Lady Kate spent some long moments considering the bloodred roses that lined the garden wall. Olivia held her breath, terrified that her friends, like everyone else, would find it too hard to believe Gervaise could be such a monster.

But Lady Kate, one hand up to massage the bridge of her nose, began to shake her head. “All right, then,” she said, coming to her feet in what Olivia thought of as her duchess pose. “I can set Finney to contacting Chambers without Gervaise finding out. What else?”

Olivia felt light-headed with relief. It was her turn to show courage. “It’s time to trust someone else,” she said, and stood, as if that would give her extra courage. “We need to speak to your cousin Diccan.”

* * *

They lost four of their patients the next day, sent off on rumbling carts with smiles and hampers of food. By the time the move was accomplished, noon had come and gone, and Olivia still hadn’t seen Jack again. She knew she was avoiding him, but each visit took more outof her. Each moment of opening that door, of hearing his voice, of seeing him catch sight of her and break into that wide, boyish grin. Of steeling herself against the inevitable shock of contact when she finally had to touch him.

She was losing her hard-won distance. Her precious control. She knew that there would be an afterward to this brief rift in her life.
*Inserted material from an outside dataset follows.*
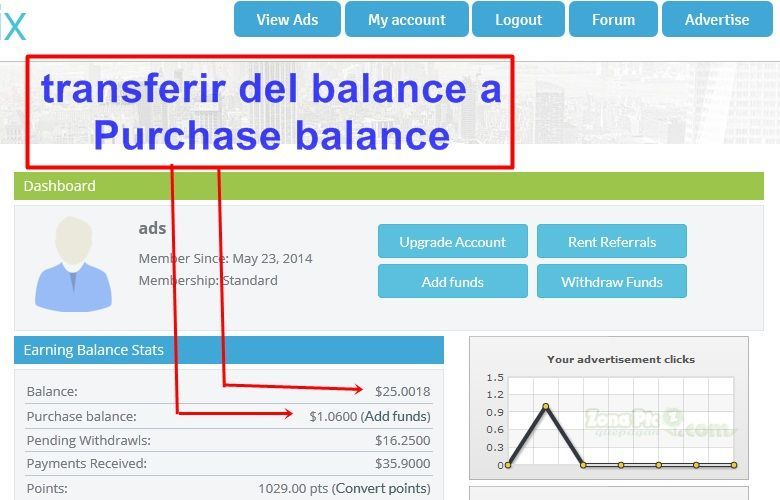Screen dimensions: 780x500
Task: Click Withdraw Funds button
Action: point(612,282)
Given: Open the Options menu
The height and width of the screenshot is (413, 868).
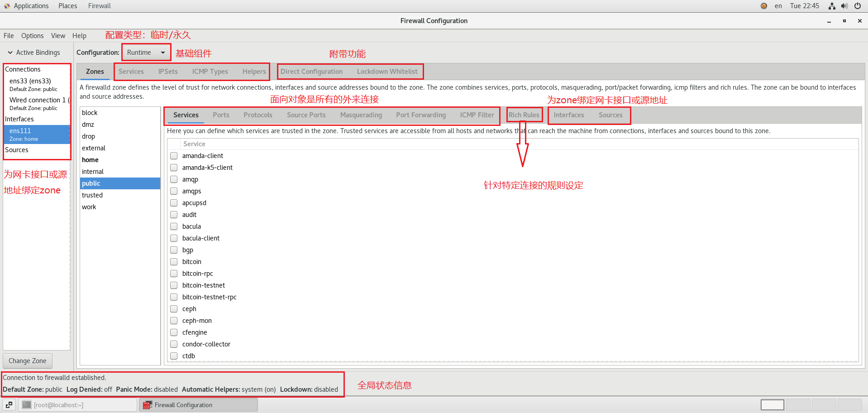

She knew she would have to walk away alone. It had taken her five years to learn how to do so with equanimity. After only a few days, she would have to start all over again.

The church bells were striking one by the time she collected enough courage to present herself. Her body had begun to sing the minute she’d climbed the first step. Her heart had begun to speed up, her hands gone clammy. She was afraid. She was excited. She was so churned up with ambivalence that she wasn’t sure she’d ever be able to rest again.

He was seated in a wingback chair by the window, playing cards with Thrasher. Harper must have lent him clothing, because he wore an oversized shirt and trousers. Thrasher had obviously lent his wig, which sat perched atop Jack’s head like a furry beret, his thick sable hair curling ludicrously beneath it. Olivia found herself fighting a smile at the sight.

“That, sir,” Jack accused his small challenger, “is cheating.”

Thrasher looked up from his discard. “ ’Course it is,” he admitted brightly. “Only way to win against toffs.”